**SELECTION:**
——

That would be cool, but I'm not sending my driver's 

Sent from my Pixel 4 XL using Tapatalk


----------



## Selkec (Nov 18, 2018)

quickaudi07 said:


> That would be cool, but I'm not sending my driver's
> 
> Sent from my Pixel 4 XL using Tapatalk


Blam should send a set off


----------



## quickaudi07 (May 19, 2010)

Selkec said:


> Blam should send a set off


I don't see morel doing it, or focal, unless they really want too. Otherwise you have the spectrum testing sheets online. 

Sent from my Pixel 4 XL using Tapatalk


----------



## RickWilson (Nov 11, 2021)

Would certainly love to see some testing on the WS8.100 and any of their signature tweeters, either the 20 or 25mm versions


----------



## quickaudi07 (May 19, 2010)

For me hounestly won't matter. As long as I enjoy them that's All it matters. 
They will sound different in each car and in different install application, so all this testing won't be apple to apple. 

Sent from my Pixel 4 XL using Tapatalk


----------



## MythosDreamLab (Nov 28, 2020)

Another factor that really gets missed (in my opinion) is "type of music listened too"! Someone who listens to Classical music is going to want a different set-up than a Rap fan...

I rarely see people say things like "What's the best speakers for Jazz? Or Prog-Rock? Or even "What's the best speaker to make Country music enjoyable?" _(LOL, sorry no offense...)_


----------



## doeboy (May 2, 2012)

——

**MATERIAL FOR THIS TASK:**
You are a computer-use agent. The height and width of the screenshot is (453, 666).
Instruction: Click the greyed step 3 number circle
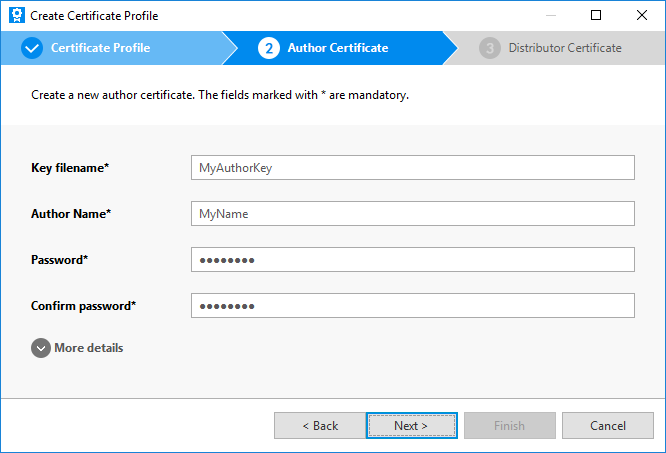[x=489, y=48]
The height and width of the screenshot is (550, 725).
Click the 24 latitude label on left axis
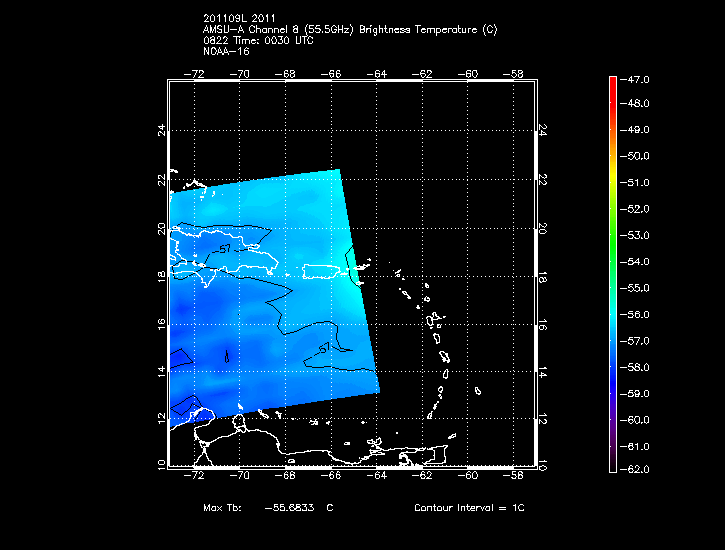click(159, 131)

——

**YOUR TASKS:**
1: Count the lines in the rows that contain the string "width", where case matters, and give only that number.
2: Extend the speaker-testing forum thread past the point where it stops.

**SOLVED TASKS:**
1: 2

2:
Mythos you are very much on point there. I think of the speaker suspension a lot when I think of the different styles you mention as just one area where different styles would prefer different levels of 'stiffness'.


----------



## RickWilson (Nov 11, 2021)

It's a valid point but I can truthfully say I listen to nearly everything...



https://open.spotify.com/playlist/45xmr4p2LWyETfxNMk2TtL?si=2099db79e27047cc



That's my reference playlist I'll use during/after tuning.


----------



## MythosDreamLab (Nov 28, 2020)

Yes, also it's important if you are having a shop do your tune, to provide (or tell) them what you primarily listen to. I have a CD player in my vehicle and for the best sound I burn WAV files and here is the CD list I have been using to tune to. Keep in mind this is not music I listen every day, week or month, it is music that I have heard a million times in my life and know EXACTLY how it is supposed to sound OR there are songs that has instrumentation consistent with other stuff I listen to. Oh and most all of them are remastered. I also favor instrumentation over vocals.










_Yeah, I know I'm old...lol_


----------



## vactor (Oct 27, 2005)

Cisco473 said:


> You realize the guy you’re turning to for advice on blam hates the owner of audiofrog right?
> 
> 
> Sent from my iPhone using Tapatalk


irrespective of that, i think both @SkizeR and @GotFrogs would fully agree that the thing that matters MOST in car audio is 1. installation, and 2. Tuning. the equipment is dead last so long as it is generally suitable for car audio and has the tuning capabilities called for in the install and goals. once that is done, it ma be that some equipment differences are notable, but at that point it comes down to taste, build, suitability for the specific install and so on. it seems doubtful that given a high quality install with good tuning that anyone will be disappointed irrespective of the particular items used.


----------



## RickWilson (Nov 11, 2021)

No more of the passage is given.